## Activity
Nothing in the data is to be left out; copy it exactly.

Saved entries:
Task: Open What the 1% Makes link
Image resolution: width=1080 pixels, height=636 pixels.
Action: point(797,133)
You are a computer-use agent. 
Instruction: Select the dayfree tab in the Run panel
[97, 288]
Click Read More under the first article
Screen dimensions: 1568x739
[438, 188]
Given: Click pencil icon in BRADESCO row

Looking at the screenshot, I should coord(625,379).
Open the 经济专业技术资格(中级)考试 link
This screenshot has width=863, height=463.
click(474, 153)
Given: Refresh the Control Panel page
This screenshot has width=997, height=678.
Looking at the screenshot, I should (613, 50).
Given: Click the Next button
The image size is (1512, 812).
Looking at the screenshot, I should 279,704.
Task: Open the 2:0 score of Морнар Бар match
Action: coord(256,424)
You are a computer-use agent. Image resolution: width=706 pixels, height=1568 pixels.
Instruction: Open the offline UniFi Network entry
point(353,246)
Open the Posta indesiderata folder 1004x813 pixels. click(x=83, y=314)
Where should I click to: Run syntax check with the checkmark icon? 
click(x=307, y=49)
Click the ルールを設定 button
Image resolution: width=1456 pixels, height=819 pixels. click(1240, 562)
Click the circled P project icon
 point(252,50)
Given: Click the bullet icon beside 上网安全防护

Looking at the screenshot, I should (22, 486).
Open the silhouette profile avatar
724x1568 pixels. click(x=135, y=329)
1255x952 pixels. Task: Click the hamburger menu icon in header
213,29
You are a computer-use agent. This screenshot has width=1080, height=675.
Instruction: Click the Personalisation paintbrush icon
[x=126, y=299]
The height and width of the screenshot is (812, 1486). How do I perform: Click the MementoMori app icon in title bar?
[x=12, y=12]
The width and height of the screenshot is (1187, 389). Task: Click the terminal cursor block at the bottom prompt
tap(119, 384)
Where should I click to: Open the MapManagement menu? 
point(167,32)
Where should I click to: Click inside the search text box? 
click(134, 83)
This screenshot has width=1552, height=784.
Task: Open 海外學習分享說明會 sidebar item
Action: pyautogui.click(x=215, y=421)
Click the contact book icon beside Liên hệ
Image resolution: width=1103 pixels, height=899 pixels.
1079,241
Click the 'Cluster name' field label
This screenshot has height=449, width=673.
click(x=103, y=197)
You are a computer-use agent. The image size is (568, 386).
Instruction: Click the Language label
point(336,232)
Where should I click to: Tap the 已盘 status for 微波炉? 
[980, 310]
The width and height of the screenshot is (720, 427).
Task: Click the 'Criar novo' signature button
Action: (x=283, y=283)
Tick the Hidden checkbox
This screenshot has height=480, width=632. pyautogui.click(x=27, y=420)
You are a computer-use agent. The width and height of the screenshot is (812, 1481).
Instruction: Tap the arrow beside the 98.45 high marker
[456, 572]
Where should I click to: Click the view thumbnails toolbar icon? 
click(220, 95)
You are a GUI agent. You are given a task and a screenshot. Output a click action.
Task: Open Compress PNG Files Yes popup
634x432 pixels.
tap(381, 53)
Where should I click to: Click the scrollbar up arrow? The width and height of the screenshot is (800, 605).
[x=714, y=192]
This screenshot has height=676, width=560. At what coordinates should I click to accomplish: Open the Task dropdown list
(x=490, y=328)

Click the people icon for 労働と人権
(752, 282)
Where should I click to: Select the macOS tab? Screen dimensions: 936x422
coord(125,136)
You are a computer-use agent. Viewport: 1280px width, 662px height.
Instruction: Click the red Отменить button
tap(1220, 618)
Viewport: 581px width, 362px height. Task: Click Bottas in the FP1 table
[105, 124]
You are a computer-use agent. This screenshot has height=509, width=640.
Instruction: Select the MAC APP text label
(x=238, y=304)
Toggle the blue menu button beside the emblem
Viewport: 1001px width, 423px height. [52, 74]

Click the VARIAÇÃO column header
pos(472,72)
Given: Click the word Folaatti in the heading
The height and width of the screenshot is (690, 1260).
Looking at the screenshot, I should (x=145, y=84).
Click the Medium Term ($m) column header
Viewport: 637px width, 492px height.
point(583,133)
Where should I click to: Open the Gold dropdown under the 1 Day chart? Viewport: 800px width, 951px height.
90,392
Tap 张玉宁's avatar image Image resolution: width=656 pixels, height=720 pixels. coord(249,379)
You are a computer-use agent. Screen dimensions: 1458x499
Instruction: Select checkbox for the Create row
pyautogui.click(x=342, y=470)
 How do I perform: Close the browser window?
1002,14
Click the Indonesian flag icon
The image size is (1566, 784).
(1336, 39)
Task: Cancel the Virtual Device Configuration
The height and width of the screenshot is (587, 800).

## Your solution
Task: Open What the 1% Makes link
Image resolution: width=1080 pixels, height=636 pixels.
Action: point(797,133)
You are a computer-use agent. 
Instruction: Select the dayfree tab in the Run panel
[97, 288]
Click Read More under the first article
Screen dimensions: 1568x739
[438, 188]
Given: Click pencil icon in BRADESCO row

Looking at the screenshot, I should coord(625,379).
Open the 经济专业技术资格(中级)考试 link
This screenshot has width=863, height=463.
click(474, 153)
Given: Refresh the Control Panel page
This screenshot has width=997, height=678.
Looking at the screenshot, I should (613, 50).
Given: Click the Next button
The image size is (1512, 812).
Looking at the screenshot, I should 279,704.
Task: Open the 2:0 score of Морнар Бар match
Action: coord(256,424)
You are a computer-use agent. Image resolution: width=706 pixels, height=1568 pixels.
Instruction: Open the offline UniFi Network entry
point(353,246)
Open the Posta indesiderata folder 1004x813 pixels. click(x=83, y=314)
Where should I click to: Run syntax check with the checkmark icon? 
click(x=307, y=49)
Click the ルールを設定 button
Image resolution: width=1456 pixels, height=819 pixels. click(1240, 562)
Click the circled P project icon
 point(252,50)
Given: Click the bullet icon beside 上网安全防护

Looking at the screenshot, I should (22, 486).
Open the silhouette profile avatar
724x1568 pixels. click(x=135, y=329)
1255x952 pixels. Task: Click the hamburger menu icon in header
213,29
You are a computer-use agent. This screenshot has width=1080, height=675.
Instruction: Click the Personalisation paintbrush icon
[x=126, y=299]
The height and width of the screenshot is (812, 1486). How do I perform: Click the MementoMori app icon in title bar?
[x=12, y=12]
The width and height of the screenshot is (1187, 389). Task: Click the terminal cursor block at the bottom prompt
tap(119, 384)
Where should I click to: Open the MapManagement menu? 
point(167,32)
Where should I click to: Click inside the search text box? 
click(134, 83)
This screenshot has width=1552, height=784.
Task: Open 海外學習分享說明會 sidebar item
Action: pyautogui.click(x=215, y=421)
Click the contact book icon beside Liên hệ
Image resolution: width=1103 pixels, height=899 pixels.
1079,241
Click the 'Cluster name' field label
This screenshot has height=449, width=673.
click(x=103, y=197)
You are a computer-use agent. The image size is (568, 386).
Instruction: Click the Language label
point(336,232)
Where should I click to: Tap the 已盘 status for 微波炉? 
[980, 310]
The width and height of the screenshot is (720, 427).
Task: Click the 'Criar novo' signature button
Action: (x=283, y=283)
Tick the Hidden checkbox
This screenshot has height=480, width=632. pyautogui.click(x=27, y=420)
You are a computer-use agent. The width and height of the screenshot is (812, 1481).
Instruction: Tap the arrow beside the 98.45 high marker
[456, 572]
Where should I click to: Click the view thumbnails toolbar icon? 
click(220, 95)
You are a GUI agent. You are given a task and a screenshot. Output a click action.
Task: Open Compress PNG Files Yes popup
634x432 pixels.
tap(381, 53)
Where should I click to: Click the scrollbar up arrow? The width and height of the screenshot is (800, 605).
[x=714, y=192]
This screenshot has height=676, width=560. At what coordinates should I click to accomplish: Open the Task dropdown list
(x=490, y=328)

Click the people icon for 労働と人権
(752, 282)
Where should I click to: Select the macOS tab? Screen dimensions: 936x422
coord(125,136)
You are a computer-use agent. Viewport: 1280px width, 662px height.
Instruction: Click the red Отменить button
tap(1220, 618)
Viewport: 581px width, 362px height. Task: Click Bottas in the FP1 table
[105, 124]
You are a computer-use agent. This screenshot has height=509, width=640.
Instruction: Select the MAC APP text label
(x=238, y=304)
Toggle the blue menu button beside the emblem
Viewport: 1001px width, 423px height. [52, 74]

Click the VARIAÇÃO column header
pos(472,72)
Given: Click the word Folaatti in the heading
The height and width of the screenshot is (690, 1260).
Looking at the screenshot, I should (x=145, y=84).
Click the Medium Term ($m) column header
Viewport: 637px width, 492px height.
point(583,133)
Where should I click to: Open the Gold dropdown under the 1 Day chart? Viewport: 800px width, 951px height.
90,392
Tap 张玉宁's avatar image Image resolution: width=656 pixels, height=720 pixels. coord(249,379)
You are a computer-use agent. Screen dimensions: 1458x499
Instruction: Select checkbox for the Create row
pyautogui.click(x=342, y=470)
 How do I perform: Close the browser window?
1002,14
Click the Indonesian flag icon
The image size is (1566, 784).
(1336, 39)
Task: Cancel the Virtual Device Configuration
The height and width of the screenshot is (587, 800).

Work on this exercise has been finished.